|Location Map ( geo)|
|From:||Pont ar Ddibyn (SH760179)|
|To:||Bont Newydd (SH770201)|
|Distance:||2.1 miles (3.4 km)|
|Route outline (key)|
The B4416 is a short cut between the A470 and the A494 to the east of Dolgellau; however, whilst it is considerably shorter than sticking to the A roads, it is also narrow and winding making any time saving minimal. The road was originally unclassified but it gained its number in 1935.
The route is now a little longer than it once was, having grown slightly along the old A470 route when it was realigned through the bends north of the Cross Foxes Inn. So, the first couple of hundred metres are the old A470, which then disappears into long grass as nature reclaims the line. This has massively improved the junction with the A470, which used to be a sharp turn and drop at the same time, making it especially difficult to exit the B road.
The B4416 then swings around through almost 180 degrees to cross the narrow Pont ar Ddibyn over the Afon Clywedog. This narrow single-track bridge is the worst bottleneck on the route, with difficult visibility lines when the trees are in leaf, and a sharp bend on the south end.
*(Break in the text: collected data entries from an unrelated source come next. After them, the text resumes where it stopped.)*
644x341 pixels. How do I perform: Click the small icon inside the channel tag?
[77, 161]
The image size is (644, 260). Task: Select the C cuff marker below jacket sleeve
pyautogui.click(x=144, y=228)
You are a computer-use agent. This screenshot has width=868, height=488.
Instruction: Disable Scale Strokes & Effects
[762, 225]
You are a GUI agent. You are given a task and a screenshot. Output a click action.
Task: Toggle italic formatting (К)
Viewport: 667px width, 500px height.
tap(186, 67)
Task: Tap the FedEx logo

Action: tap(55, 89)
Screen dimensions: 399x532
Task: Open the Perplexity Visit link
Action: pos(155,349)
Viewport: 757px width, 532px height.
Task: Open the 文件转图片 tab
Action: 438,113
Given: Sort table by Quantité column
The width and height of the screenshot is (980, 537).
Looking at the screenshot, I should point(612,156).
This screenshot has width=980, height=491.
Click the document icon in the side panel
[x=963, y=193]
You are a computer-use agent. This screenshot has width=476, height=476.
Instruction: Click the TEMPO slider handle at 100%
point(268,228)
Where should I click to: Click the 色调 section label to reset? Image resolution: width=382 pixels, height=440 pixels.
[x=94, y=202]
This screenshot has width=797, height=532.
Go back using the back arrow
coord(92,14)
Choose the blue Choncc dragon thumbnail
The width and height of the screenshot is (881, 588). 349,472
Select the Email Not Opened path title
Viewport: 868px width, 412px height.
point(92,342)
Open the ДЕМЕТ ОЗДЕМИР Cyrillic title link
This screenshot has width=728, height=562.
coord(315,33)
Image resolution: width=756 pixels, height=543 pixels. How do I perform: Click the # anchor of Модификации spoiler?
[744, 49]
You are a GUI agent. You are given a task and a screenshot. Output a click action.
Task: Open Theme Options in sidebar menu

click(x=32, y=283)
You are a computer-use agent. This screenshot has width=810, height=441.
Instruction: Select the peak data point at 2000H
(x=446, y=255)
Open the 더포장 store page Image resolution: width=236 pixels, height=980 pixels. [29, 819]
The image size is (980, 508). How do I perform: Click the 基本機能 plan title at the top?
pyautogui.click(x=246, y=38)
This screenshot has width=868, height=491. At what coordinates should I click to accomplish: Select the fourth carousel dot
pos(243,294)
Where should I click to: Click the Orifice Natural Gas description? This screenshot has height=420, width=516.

The road then climbs up past a school and a series of churches into the village of Brithdir. This section of the road is marked on the map as being Roman, although with the number of bends it seems possible that the Roman line may have been forsaken at some point!
A sharp left-hand bend in the village takes us off the Roman line, which seems to continue past a fortlet for a couple of miles before disappearing on the hillside. Scattered houses continue alongside our road, making the village seem bigger than it really is, and then a steep descent around a sharp bend brings the road down to Bont Newydd over the Afon Wnion. This bridge once crossed the railway line too on the further bank, although today it is so overgrown with trees that it is difficult to tell you are even crossing a bridge! On the far side of the bridge, the B4416 ends on the A494, at a crossroads with limited visibility. The unclassified road opposite climbs steeply up the side of the valley, while the A494 sticks to the riverside as it winds through the trees.